#### Exercise directions:
Copy out all the lines in the records that include the word "button".

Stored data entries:
-- Opening Marker --
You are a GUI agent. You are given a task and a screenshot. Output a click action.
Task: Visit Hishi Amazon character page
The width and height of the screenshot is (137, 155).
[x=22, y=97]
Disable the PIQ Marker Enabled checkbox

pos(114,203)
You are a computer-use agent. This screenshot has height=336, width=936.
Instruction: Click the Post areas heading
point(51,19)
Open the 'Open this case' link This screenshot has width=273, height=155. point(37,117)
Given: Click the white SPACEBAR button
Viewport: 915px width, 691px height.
-- Closing Marker --
-- Opening Marker --
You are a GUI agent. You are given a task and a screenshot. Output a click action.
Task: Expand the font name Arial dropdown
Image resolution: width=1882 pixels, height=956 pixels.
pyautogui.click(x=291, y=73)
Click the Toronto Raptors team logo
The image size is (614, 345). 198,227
-- Closing Marker --
-- Opening Marker --
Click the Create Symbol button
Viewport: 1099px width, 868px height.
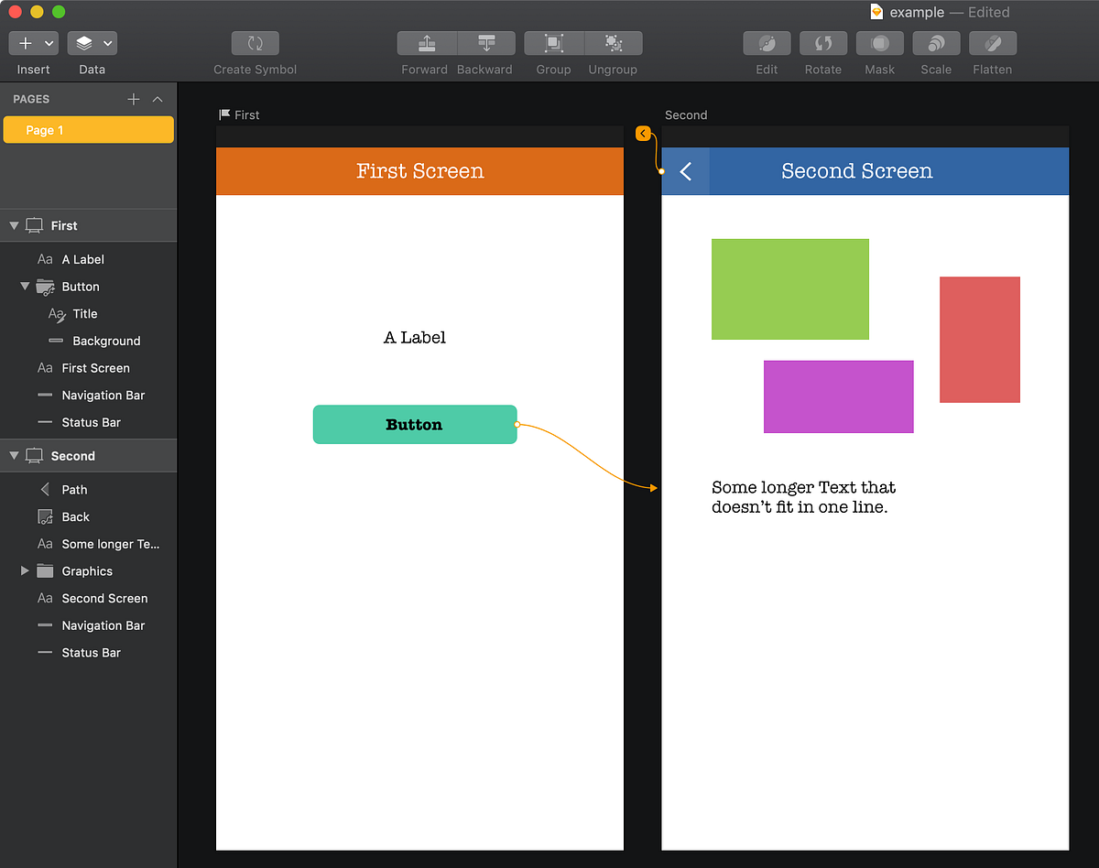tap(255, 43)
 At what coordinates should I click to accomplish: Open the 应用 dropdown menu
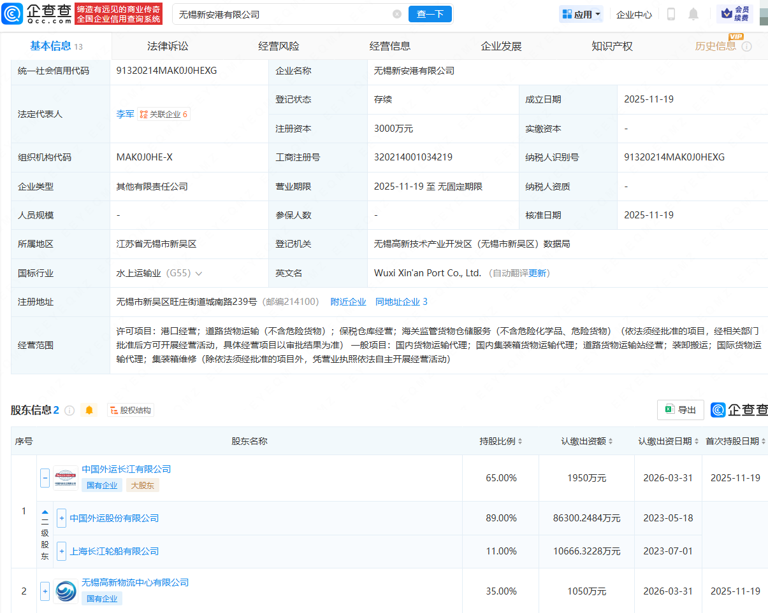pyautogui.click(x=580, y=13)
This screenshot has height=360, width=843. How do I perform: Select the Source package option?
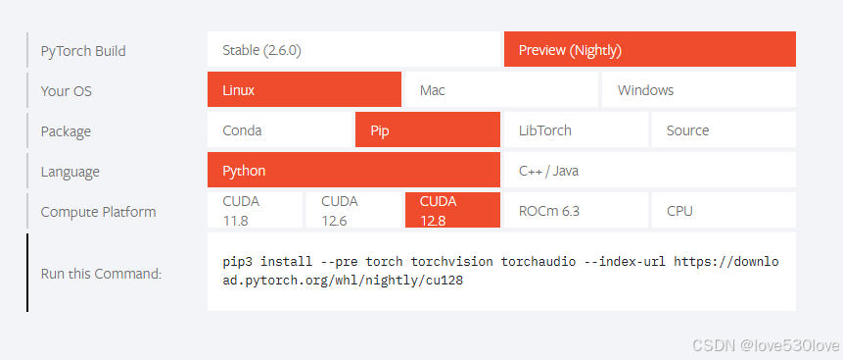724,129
-- Closing Marker --
#### Answer for this exercise:
Given: Click the white SPACEBAR button
Click the Create Symbol button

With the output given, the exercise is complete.